Speculation about the stimulus has whipsawed stocks since May, when Chairman Ben Bernanke first indicated cuts could start this year. Sixty-five percent of economists in a Bloomberg Aug. 9-13 survey said the first reduction would come at the Sept. 17-18 meeting.
The Chicago Board Options Exchange Volatility Index, or VIX, rose 7.2 percent to 14.99 on Monday, surging after Kerry's comments to reverse an earlier drop of 0.6 percent. The equity volatility gauge has jumped 27 percent since Aug. 5.
Trading in U.S. exchanges is heading for the second-slowest month in at least five years, according to data compiled by Bloomberg. An average of about 5.5 billion shares have changed hands each day this month. That's about 60 million shares more than last August. About 4.7 billion shares traded Monday, 24 percent below the three-month average.
Nine of 10 major groups in the S&P 500 fell. Shares in phone companies and consumer staples producers lost at least 1.1 percent to pace declines. Procter & Gamble slid 1.8 percent to $78.54 for the steepest drop in the Dow. AT&T and Verizon retreated 1.4 percent.
Tyson Foods dropped 7.3 percent to $29.17 for the steepest decline in the S&P 500. Ryan Oksenhendler and Bryan Spillane at Bank of America's Merrill Lynch unit cut the shares to neutral, similar to a hold rating, from buy, after a 62 percent rally this year.
"Industry data indicate a steep increase in production," the analysts wrote in a report on Monday. "In our view, this is likely to cause industry margins to peak sooner than we expected." They also cut Tyson's 2014 profit estimates, citing lower chicken prices.
Archer-Daniels-Midland fell 4.9 percent to $34.50, while Kraft Foods declined 1.4 percent to $52.08, the lowest since May. Temperatures will average as much as 14 degrees Fahrenheit above normal during the next seven days, with little rain expected in the Midwest, T-Storm Weather said in a note to clients Monday. Rainfall in July and August will be the least since 1936 in Iowa, Illinois and Indiana.

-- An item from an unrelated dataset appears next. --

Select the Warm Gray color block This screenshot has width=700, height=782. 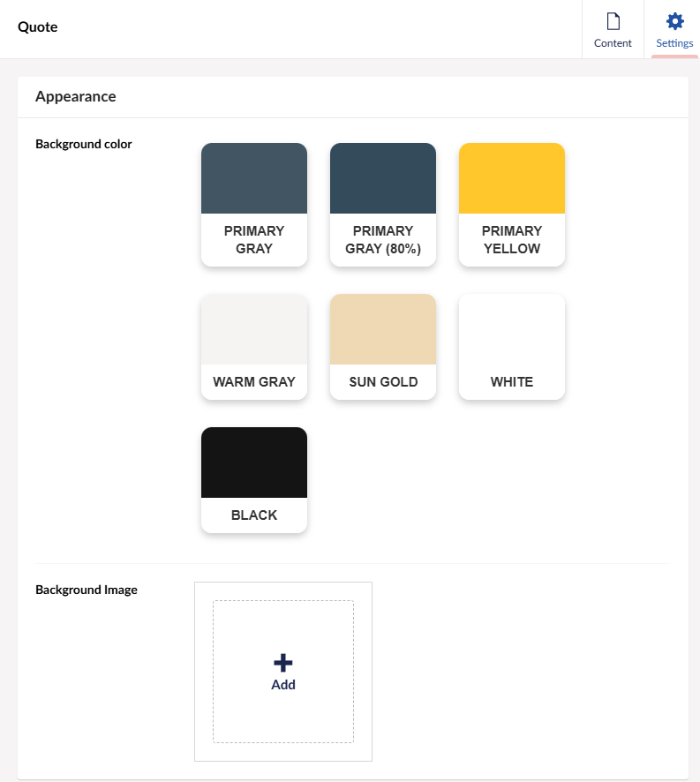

An S&P index of homebuilders added 0.5 percent, rebounding from a 3.1 percent drop on Friday following the new home-sales report. The gauge has lost 26 percent since climbing to near a six-year high on May 14, as rising interest rates have raised concern that the housing recovery could slow. Treasury 10-year yields retreated on Monday.
KB Home rose 1.2 percent to $16.63 Monday and Toll Brothers advanced 0.8 percent to $31.43. Home Depot, the largest U.S. home-improvement retailer, climbed 2.1 percent to $75.43 for the biggest increase in the Dow.
"The home industry is on firm footing," Jim Russell, senior equity strategist for U.S. Bank Wealth Management, said in an interview from Cincinnati. His firm oversees $110 billion. "We do think the homebuilders are going to be pretty much tied at the hip to the daily interest rate moves, and absolutely tied to what's decided on the taper."